For engineered T-cell receptor (TCR) therapy trials, tumor tissue may be tested for genetic mutations or for the presence of specific tumor antigens. TCR therapies are designed to recognize antigens that are presented in a specific way by molecules called major histocompatibility complex (MHC) or human leukocyte antigen (HLA). Patients must have tumor antigens that match the specificity of the engineered T cells and have compatible HLA types for the therapy to work. HLA typing, which is similar to tissue typing done for organ transplants, may be required for enrollment in these trials[4].
Timing and Accessibility of Tumor Tissue
For TIL therapy trials, ensuring that adequate tumor tissue can be obtained is itself a diagnostic consideration. Trials specify requirements for the size and accessibility of tumors that will be removed for lymphocyte harvest. The tumor must be large enough to yield sufficient tissue for growing TILs in the laboratory, typically at least one cubic centimeter in volume. Additionally, the tumor must be located in a place where it can be safely removed through surgery[8].

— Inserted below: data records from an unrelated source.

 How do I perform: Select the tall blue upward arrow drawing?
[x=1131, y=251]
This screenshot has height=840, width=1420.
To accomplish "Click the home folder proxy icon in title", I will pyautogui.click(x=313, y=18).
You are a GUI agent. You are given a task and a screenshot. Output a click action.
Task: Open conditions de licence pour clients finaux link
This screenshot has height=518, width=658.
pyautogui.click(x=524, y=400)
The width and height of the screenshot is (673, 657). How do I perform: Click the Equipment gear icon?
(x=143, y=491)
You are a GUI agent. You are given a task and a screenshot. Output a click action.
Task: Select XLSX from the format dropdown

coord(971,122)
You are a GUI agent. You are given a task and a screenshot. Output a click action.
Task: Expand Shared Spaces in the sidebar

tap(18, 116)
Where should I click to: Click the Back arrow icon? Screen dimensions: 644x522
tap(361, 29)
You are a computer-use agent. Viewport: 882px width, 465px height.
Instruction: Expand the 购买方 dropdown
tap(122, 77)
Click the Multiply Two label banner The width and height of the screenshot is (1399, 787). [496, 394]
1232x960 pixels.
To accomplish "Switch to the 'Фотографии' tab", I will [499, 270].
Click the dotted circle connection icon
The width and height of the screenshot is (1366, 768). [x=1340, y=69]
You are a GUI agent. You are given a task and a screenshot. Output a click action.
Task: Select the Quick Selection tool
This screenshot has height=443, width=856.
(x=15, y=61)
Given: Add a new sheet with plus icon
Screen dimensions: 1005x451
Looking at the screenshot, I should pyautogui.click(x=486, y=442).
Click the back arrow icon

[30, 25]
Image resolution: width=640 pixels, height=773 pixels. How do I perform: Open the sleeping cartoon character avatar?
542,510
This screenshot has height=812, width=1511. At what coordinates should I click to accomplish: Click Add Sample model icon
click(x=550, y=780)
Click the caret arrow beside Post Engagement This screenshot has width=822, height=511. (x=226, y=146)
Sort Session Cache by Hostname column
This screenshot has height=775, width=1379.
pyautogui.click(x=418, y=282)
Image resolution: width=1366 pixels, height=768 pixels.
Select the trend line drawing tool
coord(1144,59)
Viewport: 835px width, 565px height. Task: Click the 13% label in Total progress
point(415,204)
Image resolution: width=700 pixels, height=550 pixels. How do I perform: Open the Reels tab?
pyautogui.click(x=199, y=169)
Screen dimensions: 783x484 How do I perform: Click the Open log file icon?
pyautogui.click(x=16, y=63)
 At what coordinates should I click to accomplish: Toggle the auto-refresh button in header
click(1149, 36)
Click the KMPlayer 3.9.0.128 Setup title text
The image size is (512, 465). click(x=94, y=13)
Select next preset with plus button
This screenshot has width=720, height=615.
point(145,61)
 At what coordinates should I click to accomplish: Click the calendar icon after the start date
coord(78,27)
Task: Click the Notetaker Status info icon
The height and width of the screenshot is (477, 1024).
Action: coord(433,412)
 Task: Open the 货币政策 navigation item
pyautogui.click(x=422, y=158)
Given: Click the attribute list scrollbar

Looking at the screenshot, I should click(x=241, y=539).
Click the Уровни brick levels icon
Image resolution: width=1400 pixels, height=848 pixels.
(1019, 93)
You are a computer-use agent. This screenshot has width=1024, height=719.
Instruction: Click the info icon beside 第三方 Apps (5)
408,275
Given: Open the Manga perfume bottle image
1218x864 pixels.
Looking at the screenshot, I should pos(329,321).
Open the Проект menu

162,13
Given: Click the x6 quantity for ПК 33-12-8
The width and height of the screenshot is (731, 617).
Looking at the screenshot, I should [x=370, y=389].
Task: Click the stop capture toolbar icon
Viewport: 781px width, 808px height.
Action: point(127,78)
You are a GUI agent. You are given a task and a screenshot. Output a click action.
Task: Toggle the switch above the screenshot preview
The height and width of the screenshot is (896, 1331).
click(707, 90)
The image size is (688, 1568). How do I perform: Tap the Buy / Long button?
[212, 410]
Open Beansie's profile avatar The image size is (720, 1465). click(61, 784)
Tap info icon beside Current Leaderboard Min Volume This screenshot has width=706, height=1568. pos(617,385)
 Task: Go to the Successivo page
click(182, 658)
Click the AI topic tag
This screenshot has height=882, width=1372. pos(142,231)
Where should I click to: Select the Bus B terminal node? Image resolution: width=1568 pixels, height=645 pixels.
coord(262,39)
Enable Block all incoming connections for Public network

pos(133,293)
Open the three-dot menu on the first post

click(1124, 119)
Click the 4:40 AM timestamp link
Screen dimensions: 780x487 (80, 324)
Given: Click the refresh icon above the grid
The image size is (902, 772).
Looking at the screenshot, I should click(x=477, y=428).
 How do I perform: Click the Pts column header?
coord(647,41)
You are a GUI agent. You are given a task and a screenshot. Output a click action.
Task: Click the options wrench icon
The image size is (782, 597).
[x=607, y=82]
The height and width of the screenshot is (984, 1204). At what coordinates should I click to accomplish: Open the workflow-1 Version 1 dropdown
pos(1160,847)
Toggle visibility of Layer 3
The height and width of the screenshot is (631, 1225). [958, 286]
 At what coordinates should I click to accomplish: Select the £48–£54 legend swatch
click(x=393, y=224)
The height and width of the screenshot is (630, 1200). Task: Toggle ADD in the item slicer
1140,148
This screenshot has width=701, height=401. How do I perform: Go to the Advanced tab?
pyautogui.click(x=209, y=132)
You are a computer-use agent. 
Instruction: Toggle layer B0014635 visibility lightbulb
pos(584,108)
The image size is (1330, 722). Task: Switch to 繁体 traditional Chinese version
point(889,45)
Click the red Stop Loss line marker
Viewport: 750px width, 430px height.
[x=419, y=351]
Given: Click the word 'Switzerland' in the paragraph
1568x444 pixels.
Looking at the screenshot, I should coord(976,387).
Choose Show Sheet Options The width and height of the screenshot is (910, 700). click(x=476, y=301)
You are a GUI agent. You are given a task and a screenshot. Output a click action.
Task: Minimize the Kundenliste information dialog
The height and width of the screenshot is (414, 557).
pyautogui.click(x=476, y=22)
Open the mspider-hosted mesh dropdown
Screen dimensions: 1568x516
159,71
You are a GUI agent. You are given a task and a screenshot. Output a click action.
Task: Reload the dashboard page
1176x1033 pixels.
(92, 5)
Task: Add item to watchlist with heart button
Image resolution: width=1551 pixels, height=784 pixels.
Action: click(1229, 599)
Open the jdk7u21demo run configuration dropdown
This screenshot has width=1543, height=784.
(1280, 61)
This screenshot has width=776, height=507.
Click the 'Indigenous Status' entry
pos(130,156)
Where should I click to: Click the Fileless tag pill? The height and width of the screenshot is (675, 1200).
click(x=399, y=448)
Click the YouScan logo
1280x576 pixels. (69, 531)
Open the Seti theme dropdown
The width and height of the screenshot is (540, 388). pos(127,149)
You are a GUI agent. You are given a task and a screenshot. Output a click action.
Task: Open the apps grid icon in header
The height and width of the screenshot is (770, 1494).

Some trials may accept recently collected frozen tumor tissue, but others require fresh tumor samples. The timing between tumor collection and processing can affect whether lymphocytes can be successfully grown. These logistical considerations are part of the diagnostic and eligibility assessment for clinical trial participation[15].
Documentation and Monitoring Requirements
Clinical trials require extensive documentation of all diagnostic findings. Patients enrolled in trials undergo more frequent testing and monitoring than they would in standard care. This includes regular blood tests, repeated imaging scans at specified intervals, and careful recording of any symptoms or side effects. While these repeated diagnostics are not strictly eligibility criteria, patients must be willing and able to comply with the intensive monitoring schedule required by the research protocol[13].
The diagnostic information collected during clinical trials serves multiple purposes. It helps ensure patient safety by allowing early detection of complications, provides data on how the therapy affects the body, and generates evidence about treatment effectiveness. This rigorous diagnostic approach in clinical trials ultimately helps improve lymphocyte adoptive therapy for future patients[6].